* RECORDED INFORMATION *
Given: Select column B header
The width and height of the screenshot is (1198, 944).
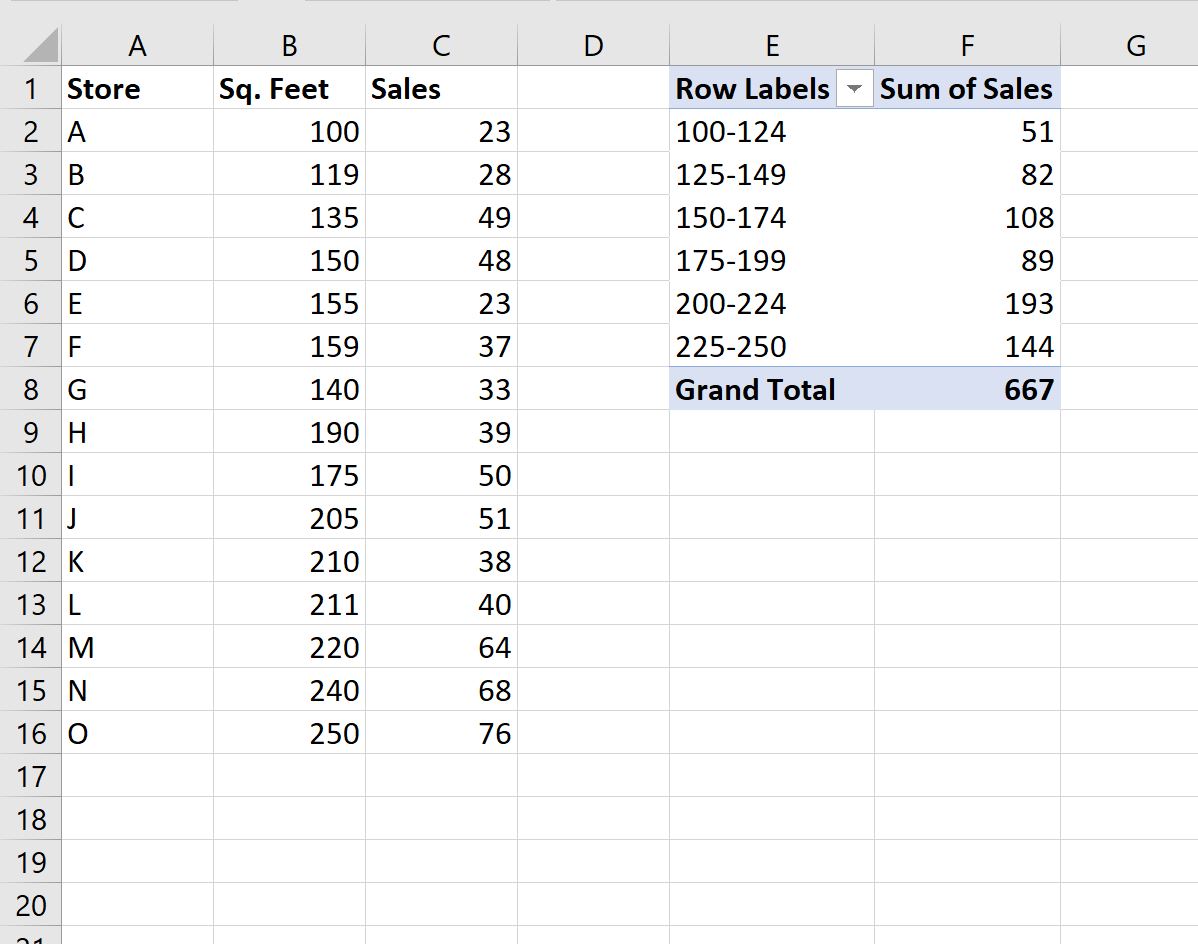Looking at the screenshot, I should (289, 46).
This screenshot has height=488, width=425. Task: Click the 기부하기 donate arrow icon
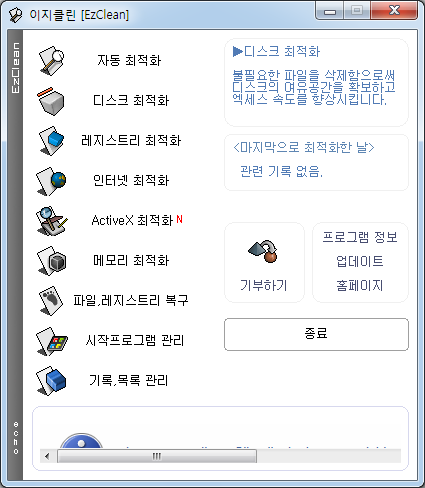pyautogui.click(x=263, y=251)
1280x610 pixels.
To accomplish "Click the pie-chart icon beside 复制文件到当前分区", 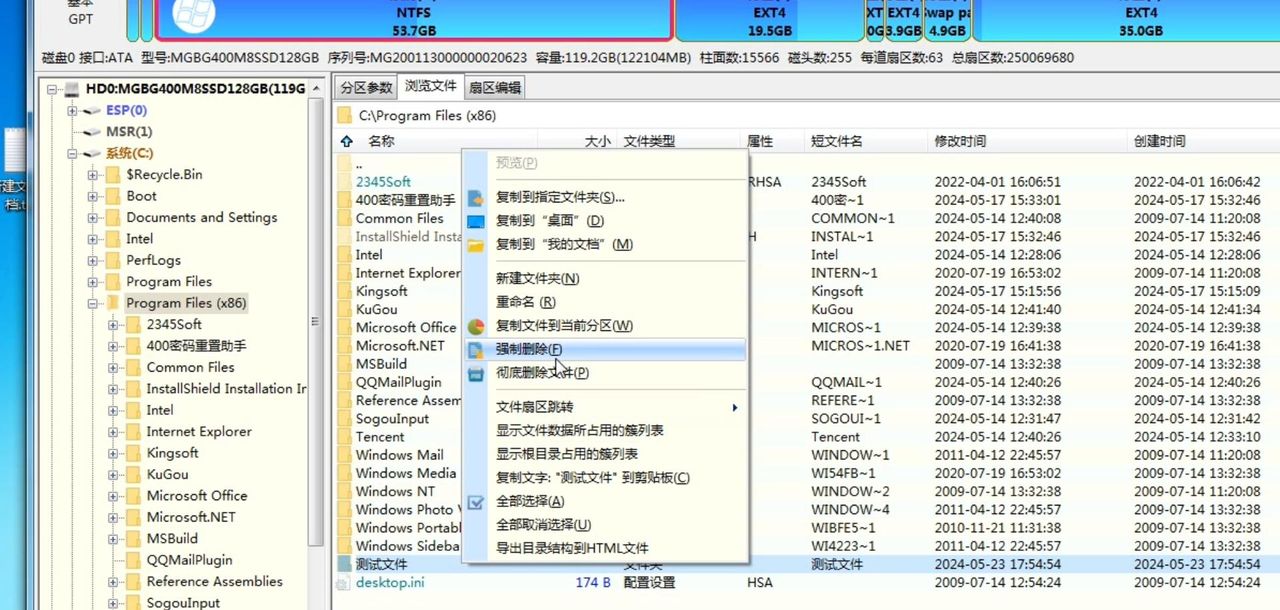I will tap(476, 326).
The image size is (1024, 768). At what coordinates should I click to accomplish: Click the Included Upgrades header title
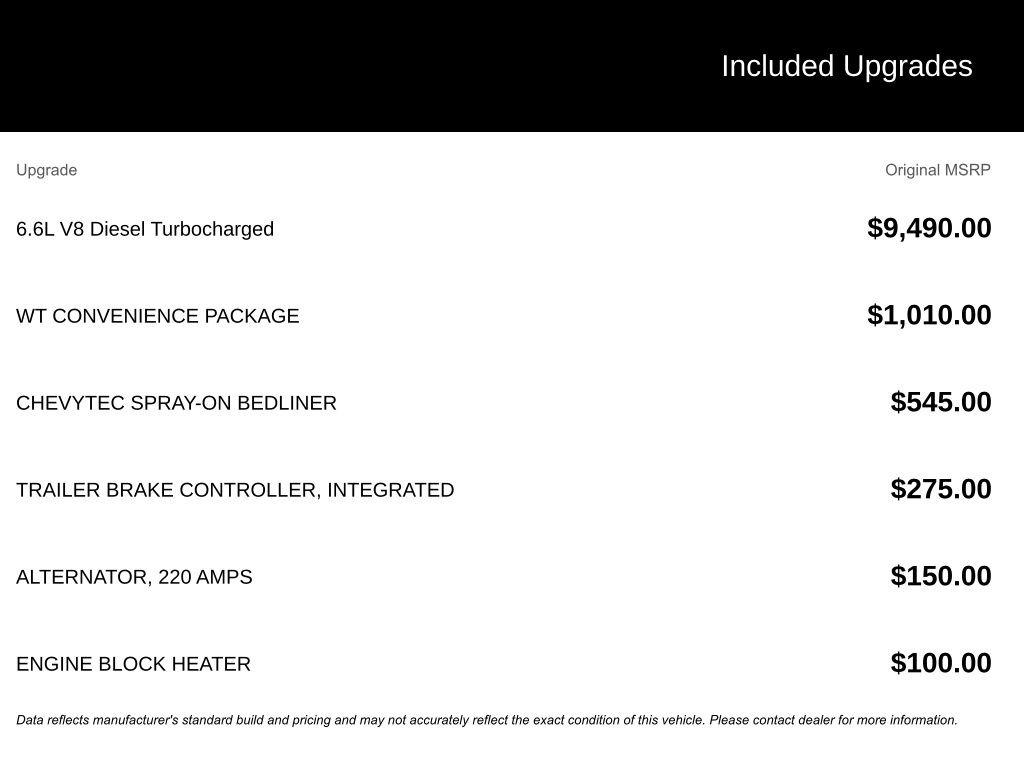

==

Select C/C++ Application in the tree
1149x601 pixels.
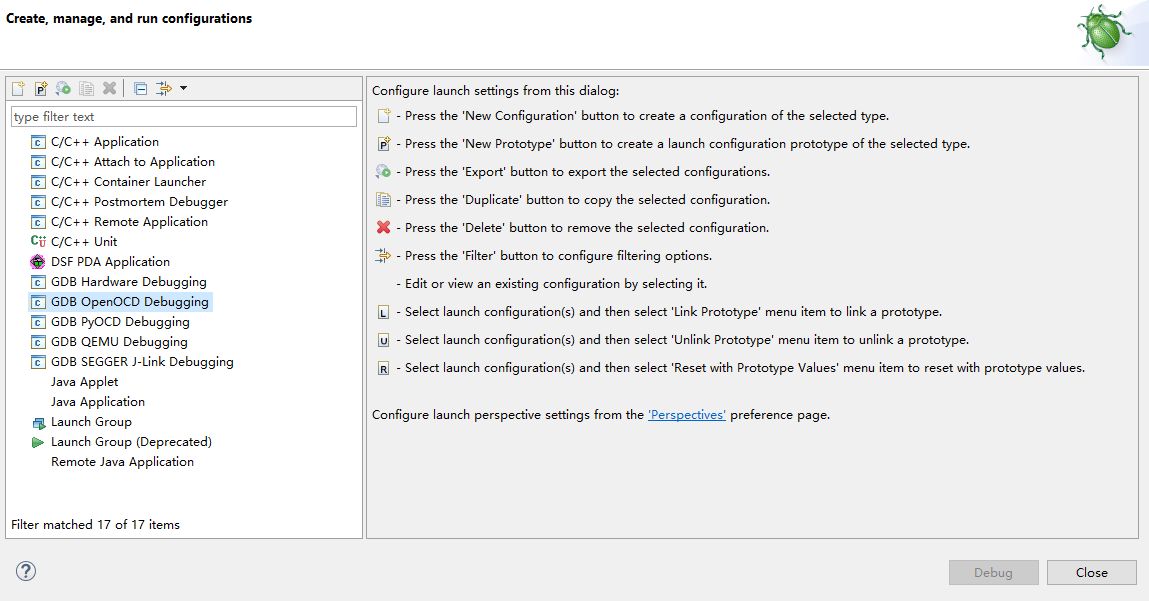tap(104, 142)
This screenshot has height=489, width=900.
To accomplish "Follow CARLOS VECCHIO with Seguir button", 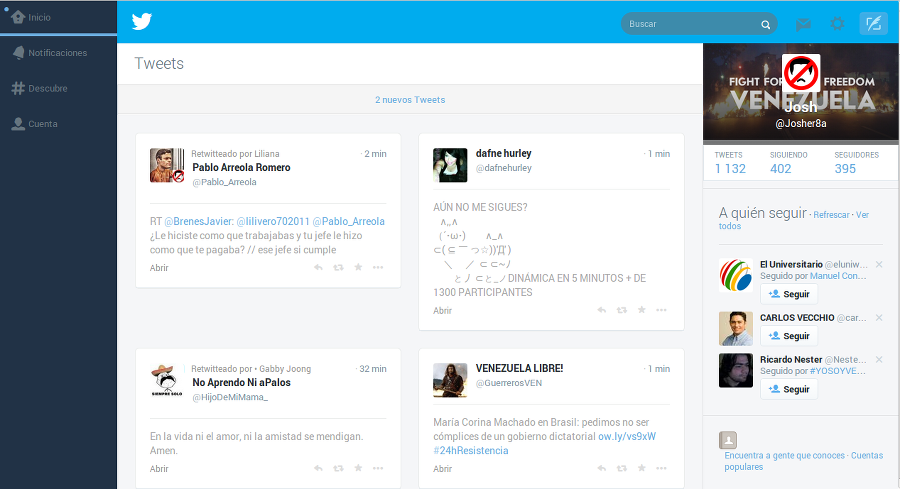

---

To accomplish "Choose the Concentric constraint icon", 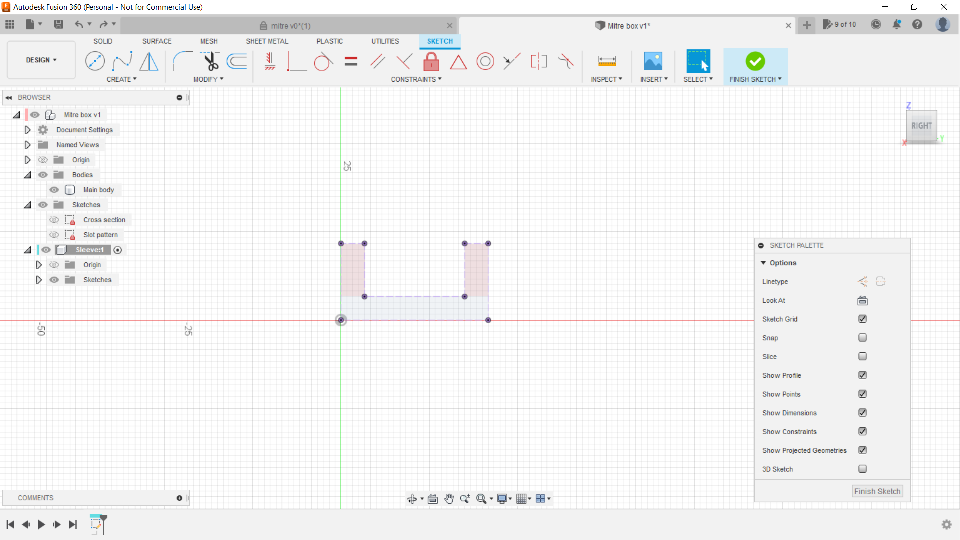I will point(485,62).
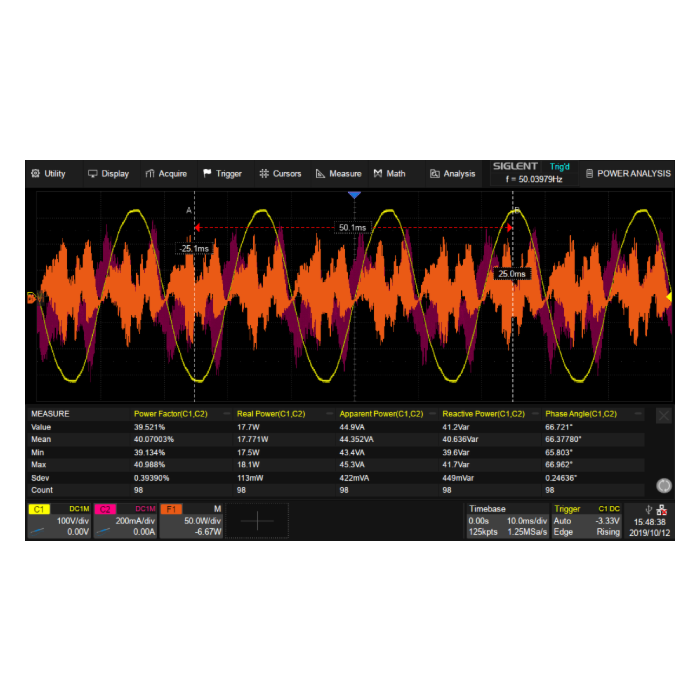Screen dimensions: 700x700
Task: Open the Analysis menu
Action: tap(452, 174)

* WORK REQUIRED *
Repeat the listing lines from the line with "This screenshot has height=489, width=900." to the line with "CARLOS VECCHIO with", leaving out the pictures.

* TASK ANSWER *
This screenshot has height=489, width=900.
To accomplish "Follow CARLOS VECCHIO with Seguir button", 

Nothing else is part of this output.